Questions to answer:
(1) In the article on the Google spreadsheet flood attack, what crawler does Google use to cache anything put inside =image("link")?
(2) In the article on the Google spreadsheet flood attack, write out the passage from "Google uses its" to "file 1000 times." again, swapping in "ImageFetcher" for "FeedFetcher".

Extracted text:
--- START ---

Google uses its FeedFetcher crawler to cache anything that is put inside =image(“link”) in the spreadsheet.
If we put =image(“http://example.com/image.jpg”) in one of the cells of Google spreadsheet, Google will send the FeedFetcher crawler to grab the image and cache it to display.
However, one can append random request parameter to the filename and tell FeedFetcher to crawl the same file multiple times. Say, for instance a website hosts a 10 mb file.pdf then pasting a list in the spreadsheet will cause Google’s crawler to fetch the same file 1000 times.
Appending random parameter, each link is treated as different thus Google crawls it multiple times causing a loss of outbound traffic for the website owner. So anyone using a browser and opening just a few tabs on his PC can send huge HTTP GET flood to a web server.
Here, the attacker does not need a huge bandwidth at all. Attacker requests Google to put the image link in the spreadsheet, Google fetches 10 MB data from the server but since it’s a PDF(non-image file), the attacker gets N/A from Google. This type of traffic flow clearly allows amplification and can be disaster.

--- END ---

Records supplied:
--- START ---

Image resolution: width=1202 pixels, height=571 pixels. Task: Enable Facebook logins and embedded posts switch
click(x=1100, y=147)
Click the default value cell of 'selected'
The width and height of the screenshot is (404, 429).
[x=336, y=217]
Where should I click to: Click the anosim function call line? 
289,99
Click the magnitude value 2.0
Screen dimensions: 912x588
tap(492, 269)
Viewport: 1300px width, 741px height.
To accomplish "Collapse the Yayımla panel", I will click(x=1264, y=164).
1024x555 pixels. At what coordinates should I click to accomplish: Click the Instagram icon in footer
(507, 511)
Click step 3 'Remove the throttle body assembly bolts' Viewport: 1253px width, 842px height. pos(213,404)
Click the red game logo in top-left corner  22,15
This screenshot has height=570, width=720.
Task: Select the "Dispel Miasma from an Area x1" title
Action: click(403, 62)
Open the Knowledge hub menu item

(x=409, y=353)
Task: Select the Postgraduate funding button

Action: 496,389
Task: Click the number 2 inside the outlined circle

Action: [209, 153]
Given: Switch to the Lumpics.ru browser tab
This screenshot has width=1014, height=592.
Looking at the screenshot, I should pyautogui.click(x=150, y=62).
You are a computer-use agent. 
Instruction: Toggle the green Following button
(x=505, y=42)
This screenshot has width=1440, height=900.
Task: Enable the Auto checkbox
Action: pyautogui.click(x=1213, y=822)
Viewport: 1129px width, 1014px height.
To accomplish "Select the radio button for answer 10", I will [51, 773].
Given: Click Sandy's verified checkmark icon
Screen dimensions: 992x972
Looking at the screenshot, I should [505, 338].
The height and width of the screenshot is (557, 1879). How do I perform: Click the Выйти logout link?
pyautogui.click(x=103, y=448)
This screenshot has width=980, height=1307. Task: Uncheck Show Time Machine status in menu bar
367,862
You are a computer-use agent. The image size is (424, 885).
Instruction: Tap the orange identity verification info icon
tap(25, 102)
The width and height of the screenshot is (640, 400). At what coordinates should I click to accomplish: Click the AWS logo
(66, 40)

--- END ---

Task-by-task outputs:
(1) Google uses its FeedFetcher crawler.

(2)
Google uses its ImageFetcher crawler to cache anything that is put inside =image(“link”) in the spreadsheet.
If we put =image(“http://example.com/image.jpg”) in one of the cells of Google spreadsheet, Google will send the ImageFetcher crawler to grab the image and cache it to display.
However, one can append random request parameter to the filename and tell ImageFetcher to crawl the same file multiple times. Say, for instance a website hosts a 10 mb file.pdf then pasting a list in the spreadsheet will cause Google’s crawler to fetch the same file 1000 times.